TASK DETAILS: Retype only the lines below from the one with "Task: Switch to Hyperbolic space mode" to the one with "911x569 pixels.", inclusive, skipping every image.

PROVIDED RECORDS:
□ □ □ □ □
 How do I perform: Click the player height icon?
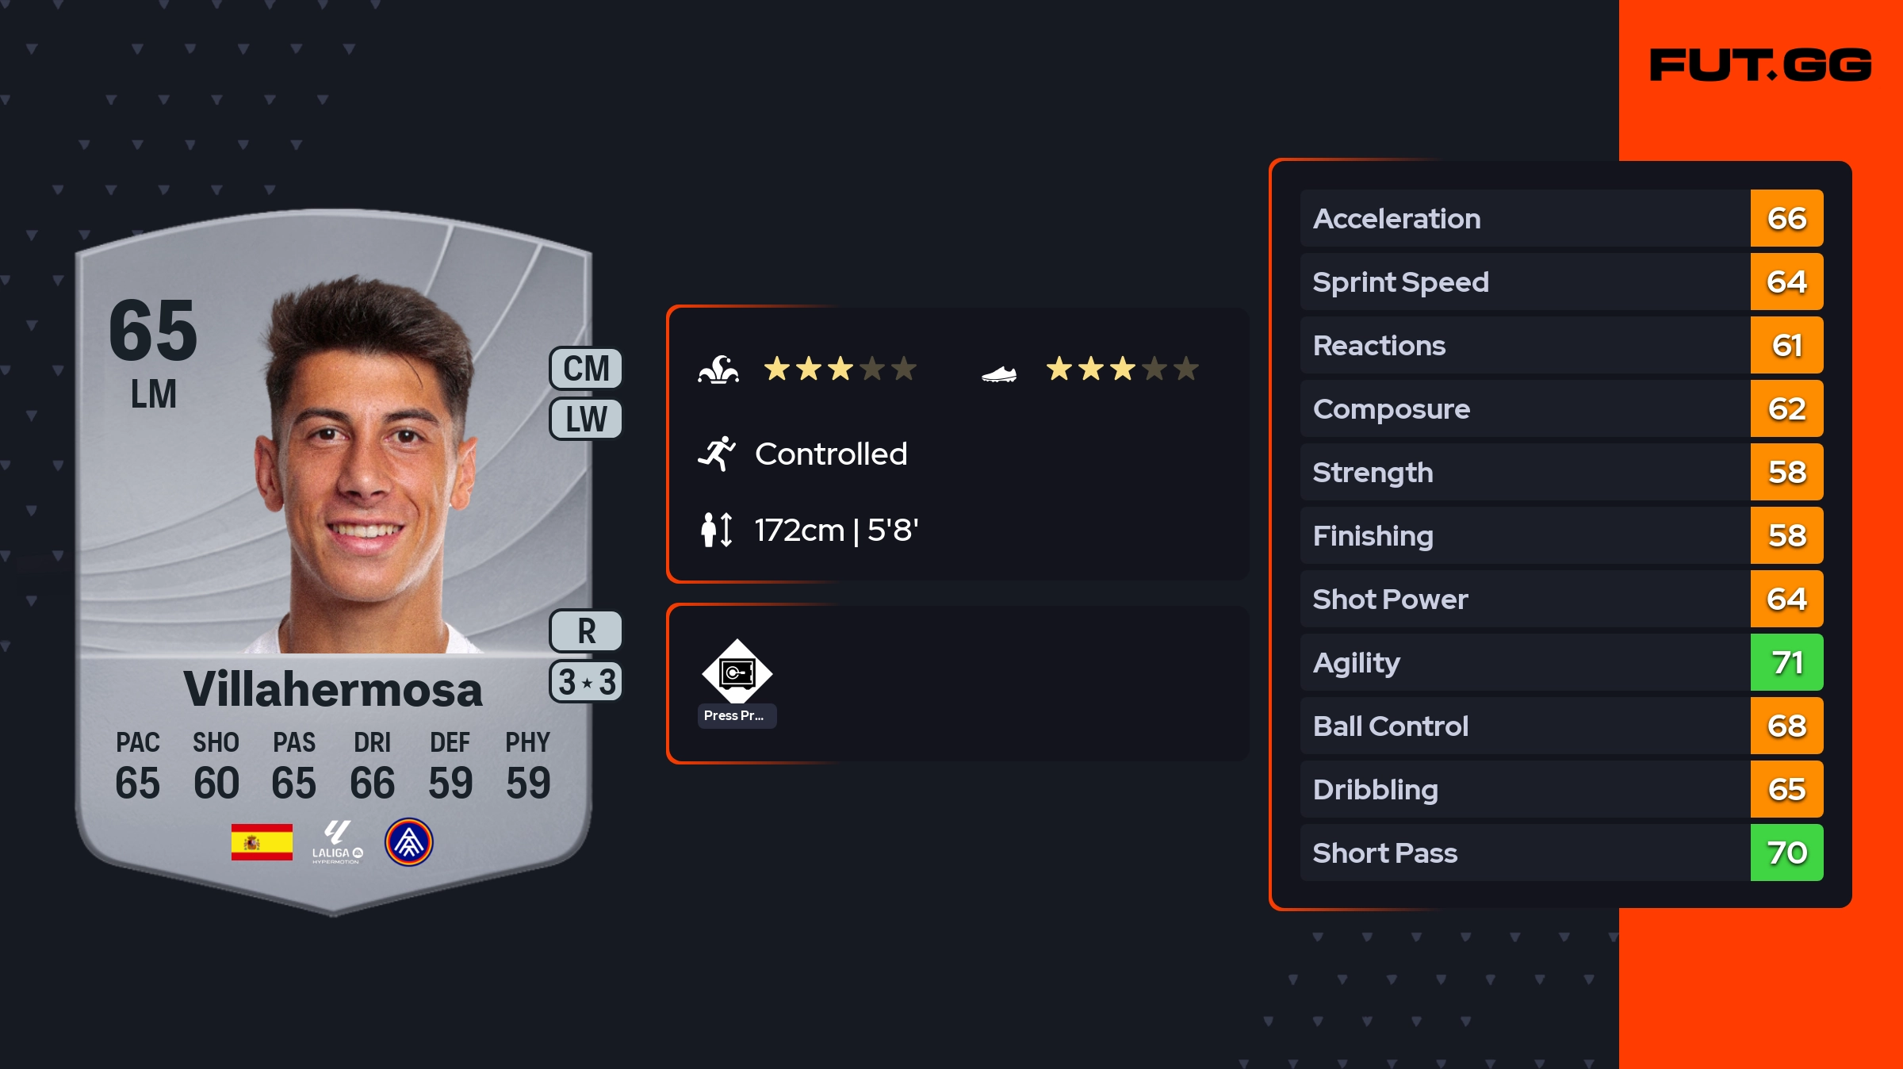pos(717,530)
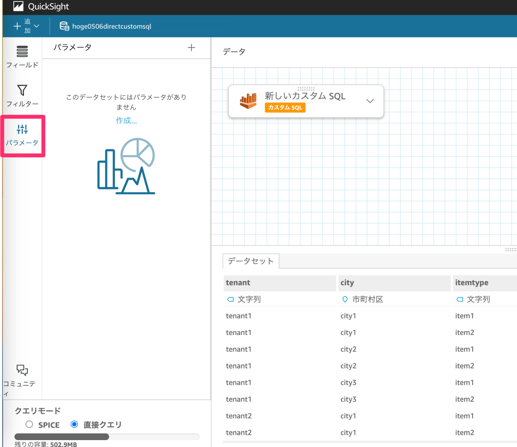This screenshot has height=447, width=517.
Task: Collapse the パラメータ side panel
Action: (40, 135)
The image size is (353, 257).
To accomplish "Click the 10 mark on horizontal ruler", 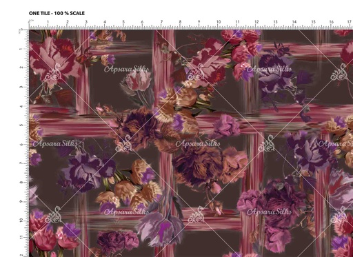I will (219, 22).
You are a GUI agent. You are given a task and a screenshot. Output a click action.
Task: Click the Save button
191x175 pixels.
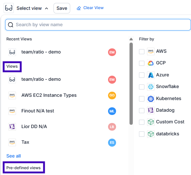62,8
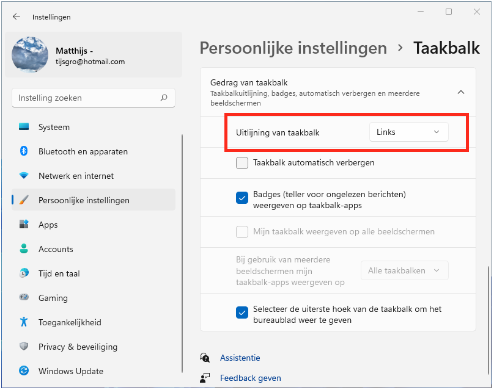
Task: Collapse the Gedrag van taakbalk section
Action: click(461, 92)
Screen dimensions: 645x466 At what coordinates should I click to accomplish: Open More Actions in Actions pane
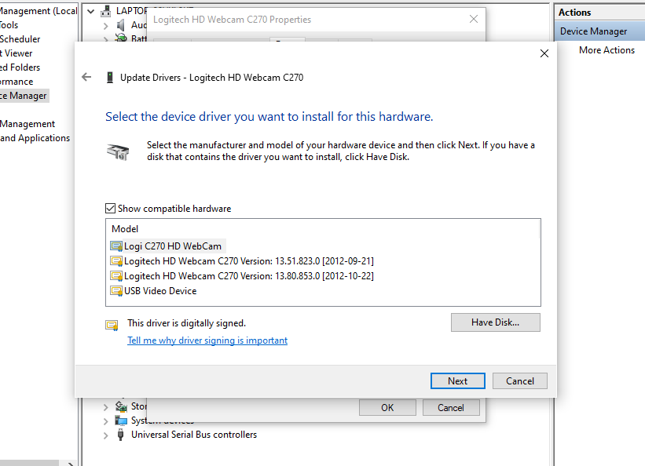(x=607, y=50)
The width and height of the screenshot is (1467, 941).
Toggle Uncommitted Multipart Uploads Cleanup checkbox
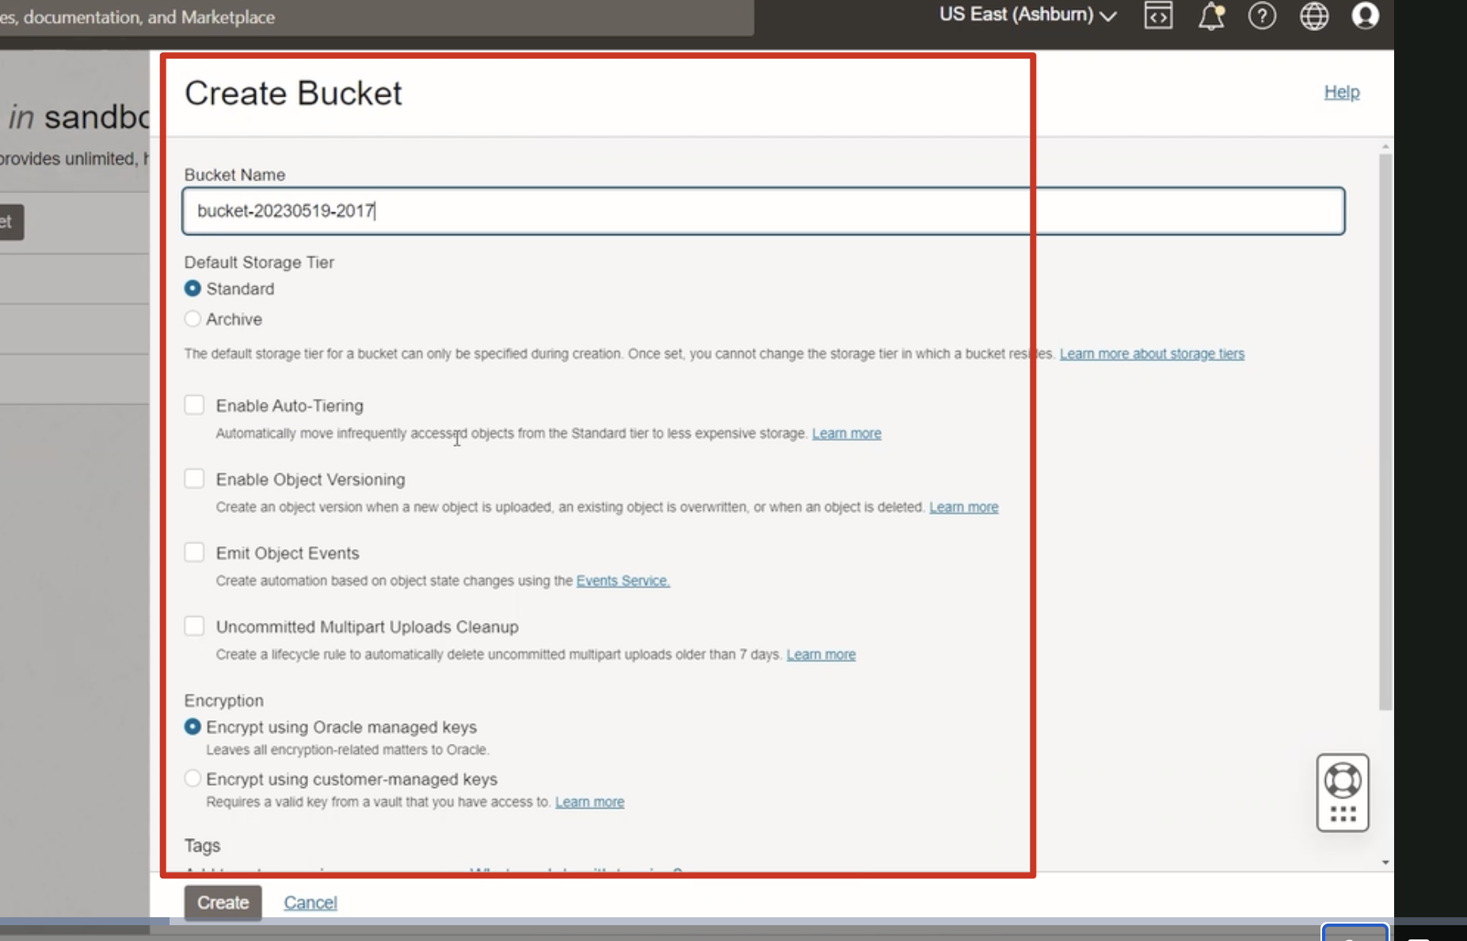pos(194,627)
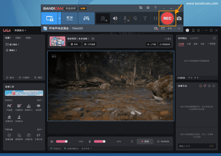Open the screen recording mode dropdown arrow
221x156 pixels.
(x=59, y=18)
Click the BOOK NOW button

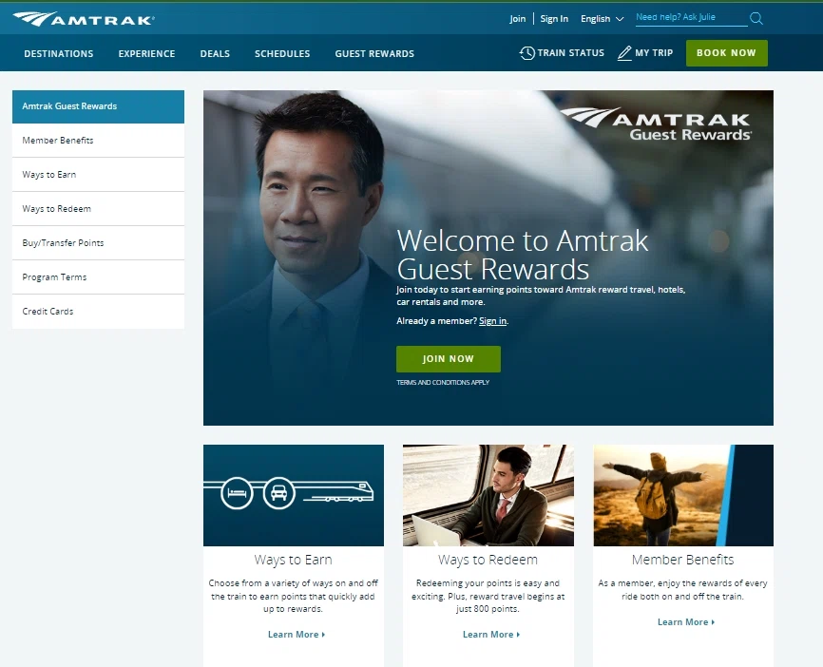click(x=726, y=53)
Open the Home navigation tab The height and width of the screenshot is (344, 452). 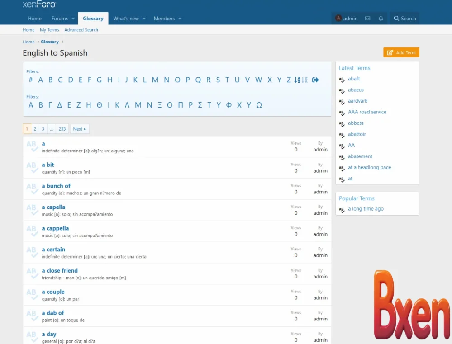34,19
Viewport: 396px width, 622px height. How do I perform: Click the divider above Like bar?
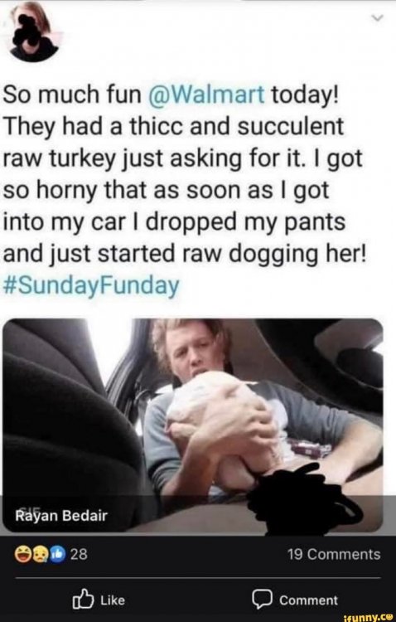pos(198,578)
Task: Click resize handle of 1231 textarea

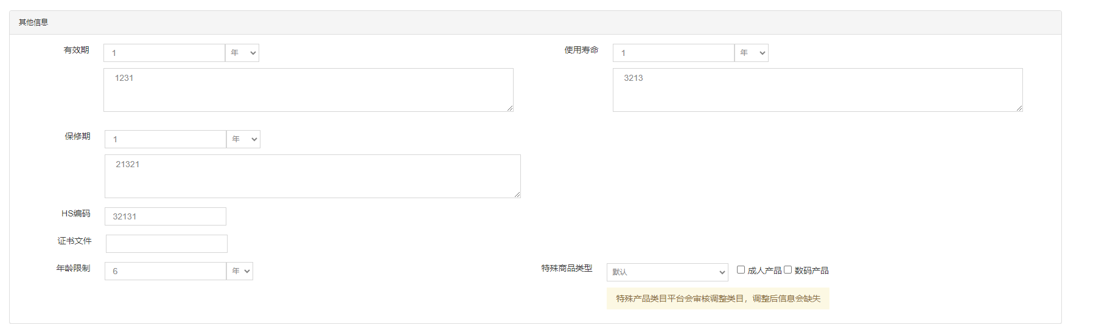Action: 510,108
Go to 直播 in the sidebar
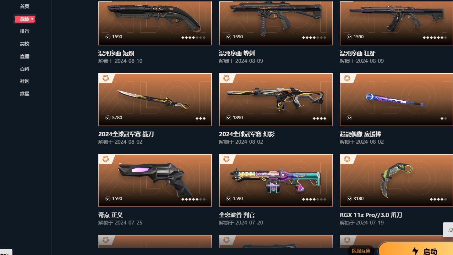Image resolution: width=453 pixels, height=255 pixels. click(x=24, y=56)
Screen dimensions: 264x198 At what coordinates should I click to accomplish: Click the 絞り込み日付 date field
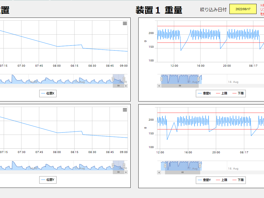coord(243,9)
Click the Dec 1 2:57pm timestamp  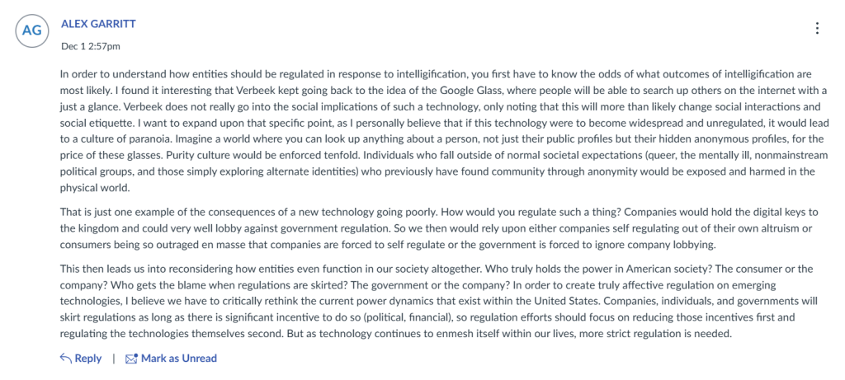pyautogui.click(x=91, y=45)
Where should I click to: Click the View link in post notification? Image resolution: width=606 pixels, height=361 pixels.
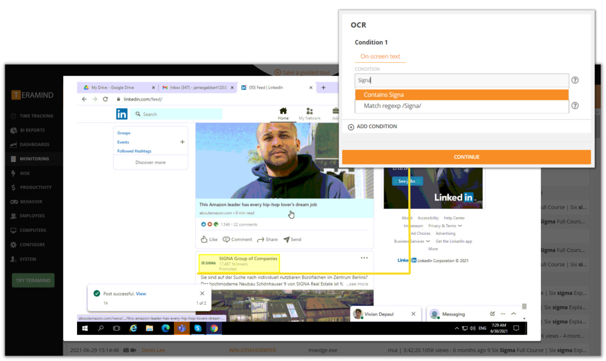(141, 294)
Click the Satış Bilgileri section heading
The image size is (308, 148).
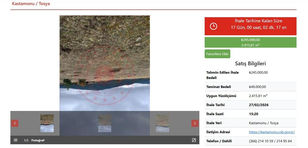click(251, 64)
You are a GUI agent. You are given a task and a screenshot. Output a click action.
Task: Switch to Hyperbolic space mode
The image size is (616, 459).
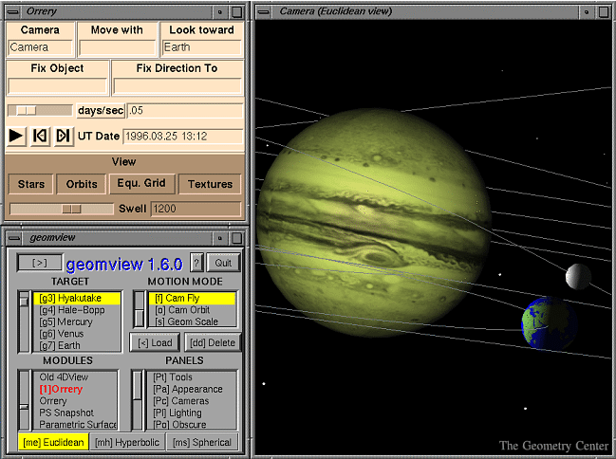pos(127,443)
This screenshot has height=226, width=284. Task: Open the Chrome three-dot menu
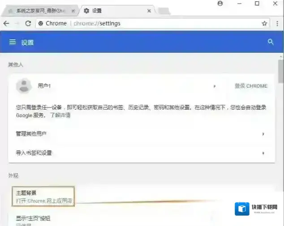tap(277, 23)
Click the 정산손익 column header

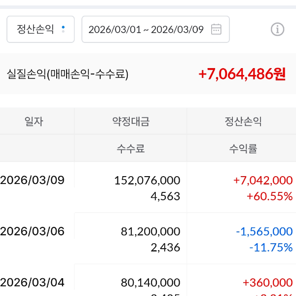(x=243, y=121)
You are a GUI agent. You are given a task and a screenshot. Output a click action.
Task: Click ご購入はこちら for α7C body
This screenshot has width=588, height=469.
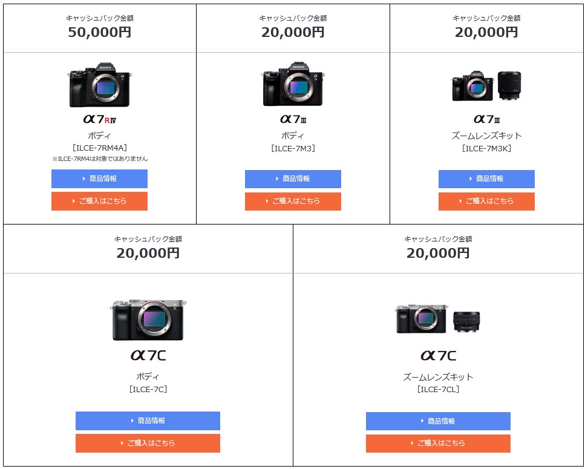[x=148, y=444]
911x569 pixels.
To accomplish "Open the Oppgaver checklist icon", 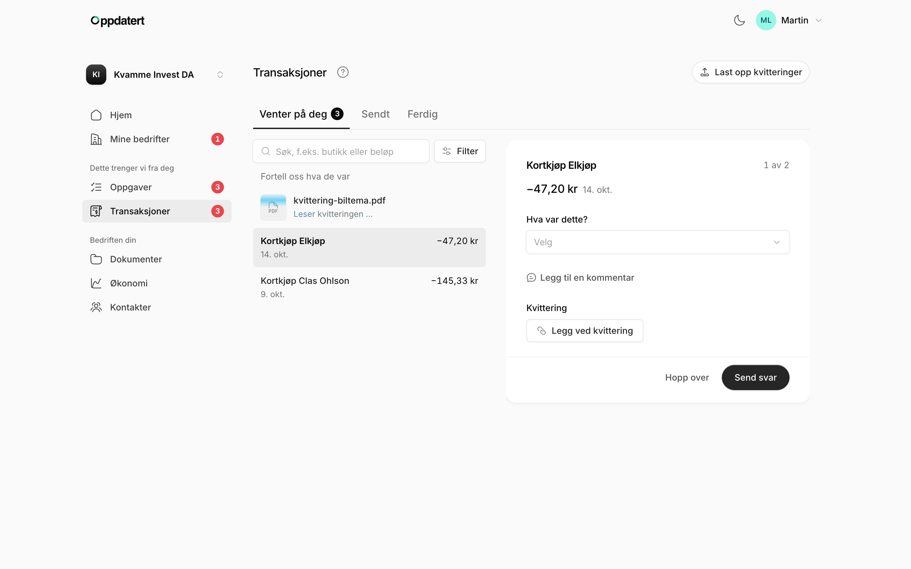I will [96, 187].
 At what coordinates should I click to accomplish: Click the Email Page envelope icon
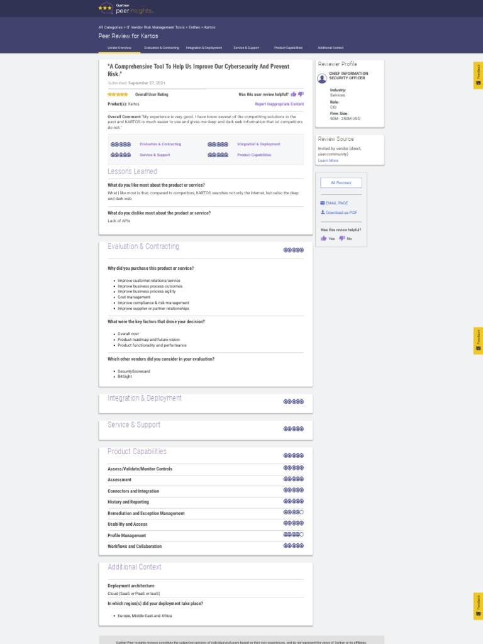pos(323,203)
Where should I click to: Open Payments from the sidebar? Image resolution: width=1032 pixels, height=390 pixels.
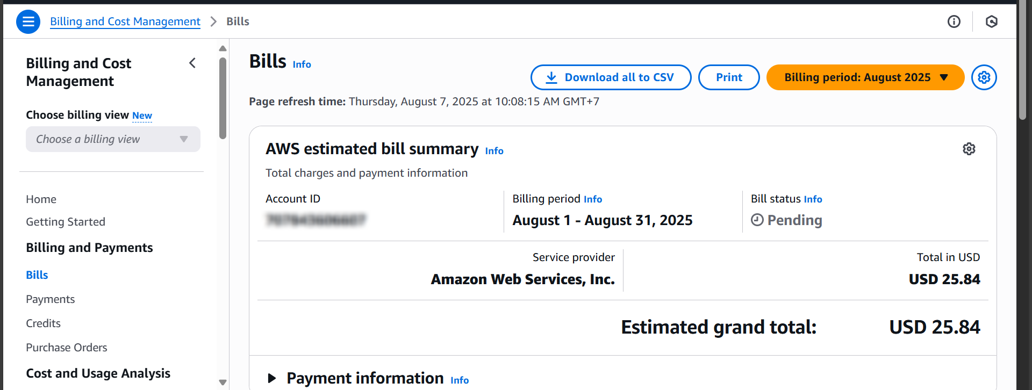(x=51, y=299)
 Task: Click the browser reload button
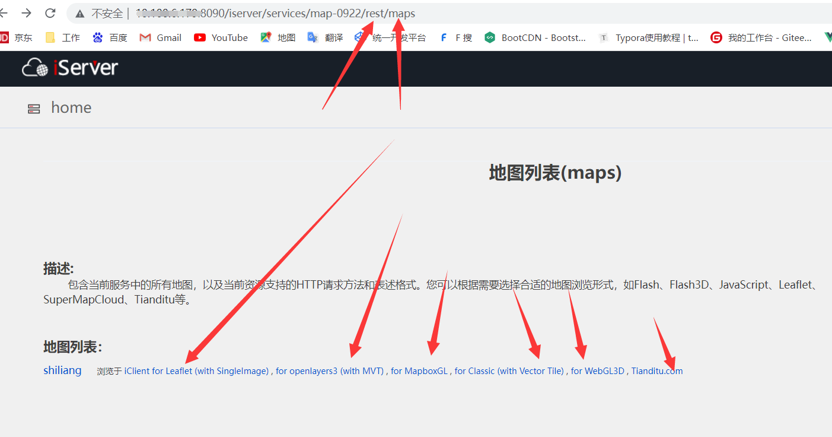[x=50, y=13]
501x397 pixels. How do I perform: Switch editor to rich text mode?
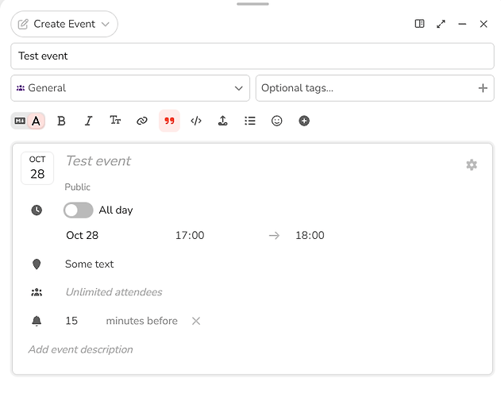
□ □ □ □ □
TASK SOLUTION:
Task: Switch to Hyperbolic space mode
The image size is (616, 459).
pos(127,443)
This screenshot has height=226, width=284. Task: Open the Chrome three-dot menu
tap(277, 23)
Click the 정산손익 column header

(x=243, y=121)
You are a GUI agent. You are given a task and a screenshot. Output a click action.
Task: Click ご購入はこちら for α7C body
This screenshot has width=588, height=469.
[x=148, y=444]
911x569 pixels.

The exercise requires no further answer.